Intramuscular gold treatment is effective,but injections are required every week for 22 weeks before less-frequent
maintaince dose is started. Oral gold althought more convenient,has proved less efficacious and is not commonly used.
Cyclosporine is beneficial and has short-term efficacy to that of D-Pen (not used frequently). the use of cyclosporine,however,has
been limited by its toxicity,expecially hypertension and dose-related renal function 20 %loss of renal function appears to
be reversible for renal function loss,but not entirely. Dose calculation to avoid renal toxicity is more critical with cyclosporine
than with any other DMARD. Cyclosporine plus MTX was found to be more effective than MTX alone but long-term follow up revealed
the development of hypertension and elevated creatinine levels
Low-dose oral glucocorticoids (<10 mg of prednisone daily,or the equivalent) and local injections of glucocortoids
are highly effective for relieving symptoms in patients with active RA. A patient disabled by active polyarthritis may
experience marked and rapid improvement in functional status within a matter of a short period. Frequently,disabling synovitis
recurs when steriods are discontinued,even in patients who are receiving combination therapy. However, many patients are functionally
dependent on steriods and continue them long-term.
Recent evidence suggest that low-dose glucocorticoids slow the rate of joint damage and appear to have disease-modifying
potential Joint damage may increase on discontinuation, Previously it was thought they did nothing to stop disese progression.

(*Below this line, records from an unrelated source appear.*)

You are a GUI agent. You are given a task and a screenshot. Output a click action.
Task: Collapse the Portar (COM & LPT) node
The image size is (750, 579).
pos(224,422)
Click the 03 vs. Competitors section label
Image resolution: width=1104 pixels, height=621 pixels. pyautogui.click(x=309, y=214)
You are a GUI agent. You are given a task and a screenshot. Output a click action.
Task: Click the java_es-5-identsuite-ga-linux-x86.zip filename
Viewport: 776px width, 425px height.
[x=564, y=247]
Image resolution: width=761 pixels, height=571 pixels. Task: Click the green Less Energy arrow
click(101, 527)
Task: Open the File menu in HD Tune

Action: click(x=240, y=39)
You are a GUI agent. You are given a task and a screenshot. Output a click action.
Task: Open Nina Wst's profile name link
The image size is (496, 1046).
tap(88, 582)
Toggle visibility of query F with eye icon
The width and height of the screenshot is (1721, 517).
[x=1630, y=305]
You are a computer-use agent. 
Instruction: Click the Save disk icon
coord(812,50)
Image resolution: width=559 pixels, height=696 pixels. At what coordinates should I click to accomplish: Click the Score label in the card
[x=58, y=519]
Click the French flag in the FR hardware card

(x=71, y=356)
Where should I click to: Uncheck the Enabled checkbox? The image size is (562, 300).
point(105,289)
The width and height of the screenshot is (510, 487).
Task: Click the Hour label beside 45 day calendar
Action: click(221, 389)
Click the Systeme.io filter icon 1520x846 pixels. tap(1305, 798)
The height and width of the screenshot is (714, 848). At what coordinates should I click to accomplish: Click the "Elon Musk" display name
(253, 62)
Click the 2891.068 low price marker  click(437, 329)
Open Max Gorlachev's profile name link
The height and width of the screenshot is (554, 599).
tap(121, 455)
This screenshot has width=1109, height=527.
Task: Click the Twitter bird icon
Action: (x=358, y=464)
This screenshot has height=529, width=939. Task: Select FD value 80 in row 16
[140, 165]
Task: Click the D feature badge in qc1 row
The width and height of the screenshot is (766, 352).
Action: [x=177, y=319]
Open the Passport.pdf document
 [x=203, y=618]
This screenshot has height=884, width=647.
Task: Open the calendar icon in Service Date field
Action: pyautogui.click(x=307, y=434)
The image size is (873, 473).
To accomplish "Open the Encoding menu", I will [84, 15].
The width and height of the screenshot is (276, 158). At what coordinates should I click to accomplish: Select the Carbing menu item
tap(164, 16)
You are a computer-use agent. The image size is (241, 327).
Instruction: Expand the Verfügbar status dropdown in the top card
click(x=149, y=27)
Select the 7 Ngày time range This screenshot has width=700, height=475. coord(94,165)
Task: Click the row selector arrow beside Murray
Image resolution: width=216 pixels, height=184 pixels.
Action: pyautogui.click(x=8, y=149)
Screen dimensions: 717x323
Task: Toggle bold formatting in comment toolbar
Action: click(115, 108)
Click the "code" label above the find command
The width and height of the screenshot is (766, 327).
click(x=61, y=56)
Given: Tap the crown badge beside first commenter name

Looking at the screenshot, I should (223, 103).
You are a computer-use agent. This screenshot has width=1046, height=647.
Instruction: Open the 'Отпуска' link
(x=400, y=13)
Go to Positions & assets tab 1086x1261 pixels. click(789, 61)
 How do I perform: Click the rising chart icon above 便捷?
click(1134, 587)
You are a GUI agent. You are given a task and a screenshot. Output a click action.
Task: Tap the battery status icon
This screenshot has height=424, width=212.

The benefits of low-dose glucocorticoids,should always be weighed against their adverse effects which are well documented
elsewhere.
Because of its favourable efficacy and toxicity profile,low cost and established track record in the treatment
of RA MTX has become the standard by which new DMARDs are evaluated.
More recent (1999 ) randomized clinical trials have established the efficacy of MTX in RA, particularily in patients
with more severe disease. Longitudal observational studies and randomized controlled trials show that MTX retards the progression
of radiographic erosions.
Observational studies indicate that more than 50 % of patients who take MTX continue the drug beyond 3 years,which is
longer than any other DMARD. RA patients taking MTX are more likely to discontinue treatment because of adverse reactions
than because of lack of efficacy.
Stomatitis,nausea,diarrhea,and perhaps alopecia caused by MTX may decrease with concomittant folic acid or folinic acid
treatment without significant loss of efficacy. Relative contraindications for MTX therapy are pre existing liver disease,renal
impairement,significant lung disease,or alcohol abuse.
Since the most frequent adverse reaction in MTX is elavation of liver enzyme levels,their function must be monitored,but
the risk of liver toxicity is very low
Clinical trials have established leflunomide as an alternate to MTX as monotherapy,especially for patients who cannot
tolerate MTX The reduction in RA disease activity and in the rate of radiologic progression achieved by leflunomide
appears to be equivalent to tht of a modest dose of MTX. Leflunomide is also used in combination therapy with MTX,in the absence
of a complete clinical response with full dose MTX.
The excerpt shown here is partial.